• Exercise: From the line containing "Instruction: Click the Buy Bitcoin link" down to the final line of the entries below, quote every line verbatim. Exclude pictures.

Collected data
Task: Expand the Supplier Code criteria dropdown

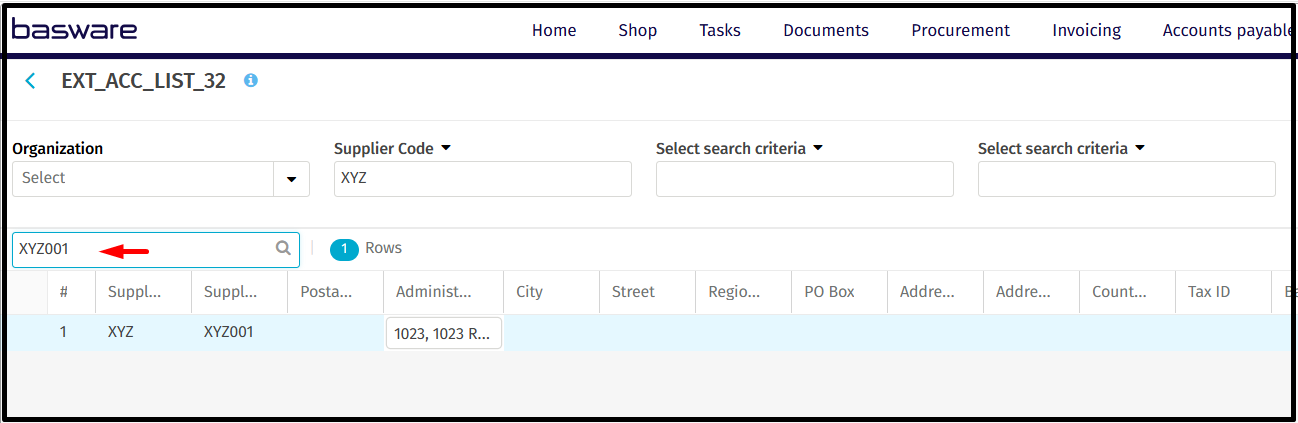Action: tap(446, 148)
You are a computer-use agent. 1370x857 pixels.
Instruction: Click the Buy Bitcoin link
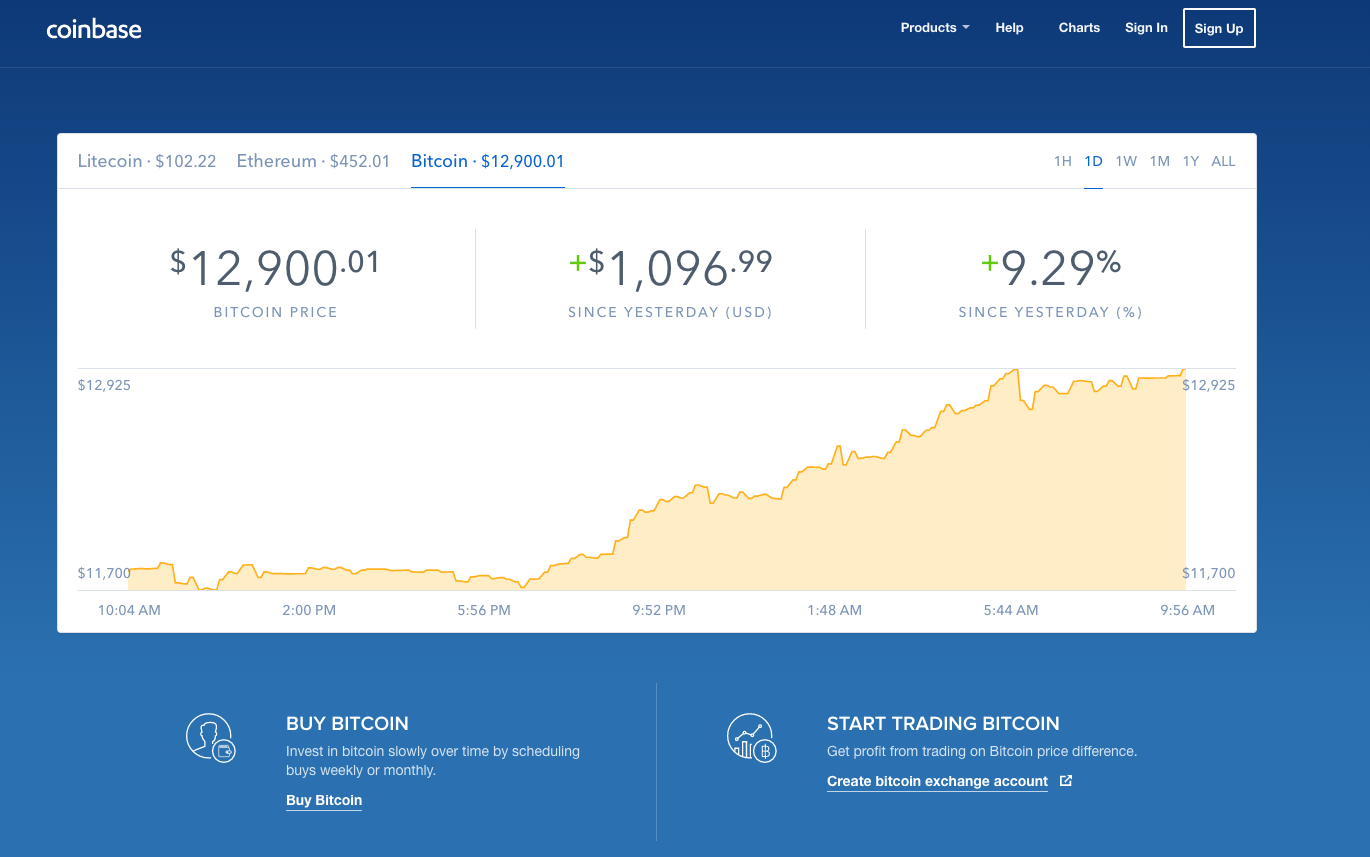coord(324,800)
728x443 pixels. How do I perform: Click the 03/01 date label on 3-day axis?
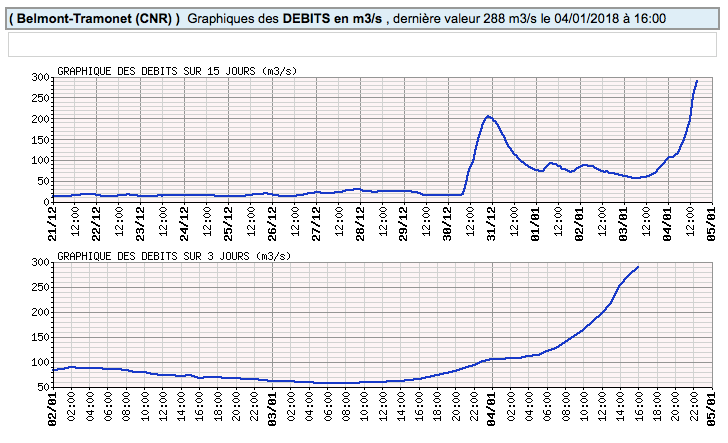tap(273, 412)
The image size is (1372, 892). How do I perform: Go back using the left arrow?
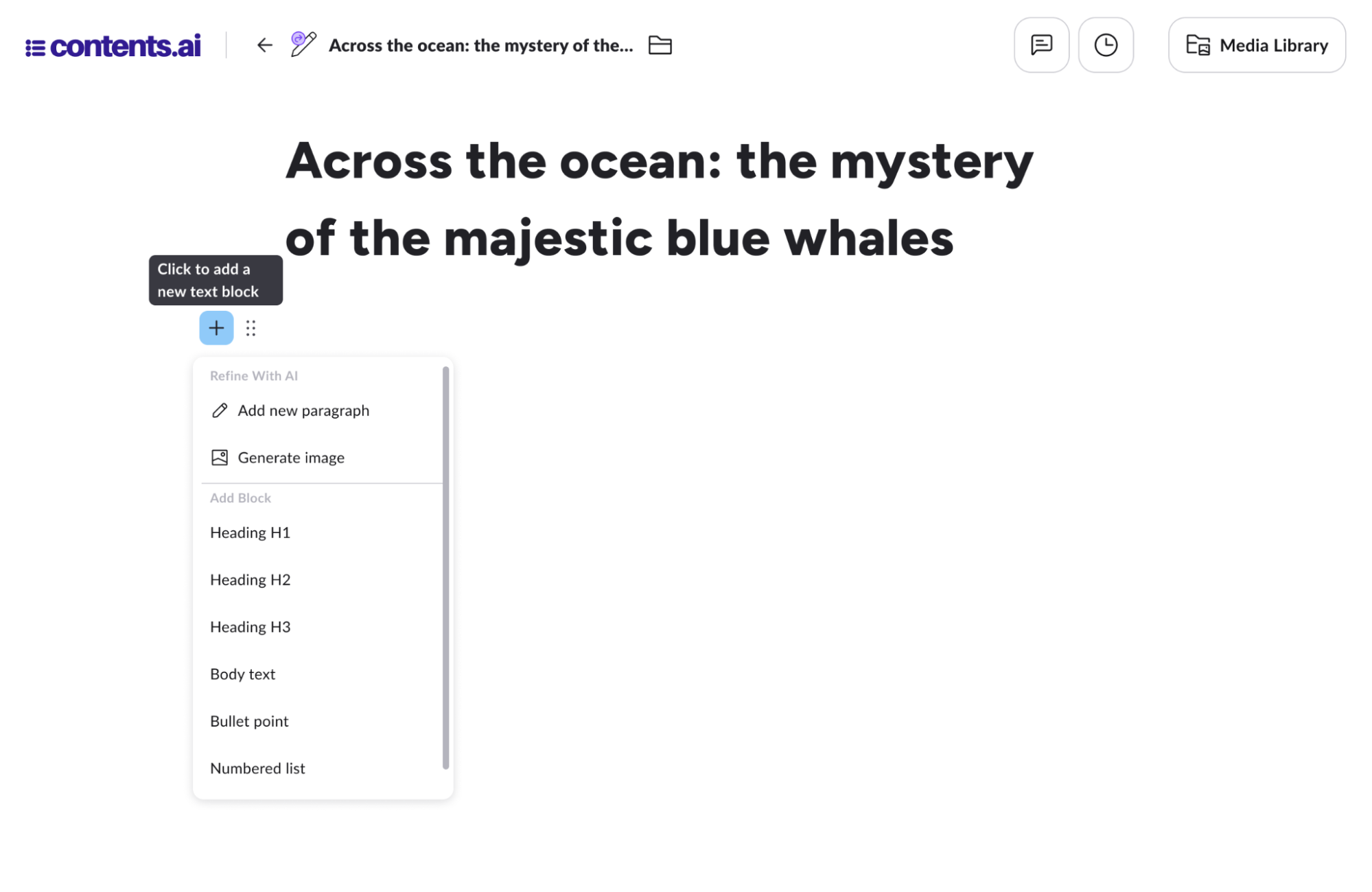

• Answer to this problem:
Instruction: Click the Buy Bitcoin link
coord(324,800)
728x443 pixels. How do I perform: Click the 03/01 date label on 3-day axis?
tap(273, 412)
The image size is (1372, 892). How do I perform: Go back using the left arrow?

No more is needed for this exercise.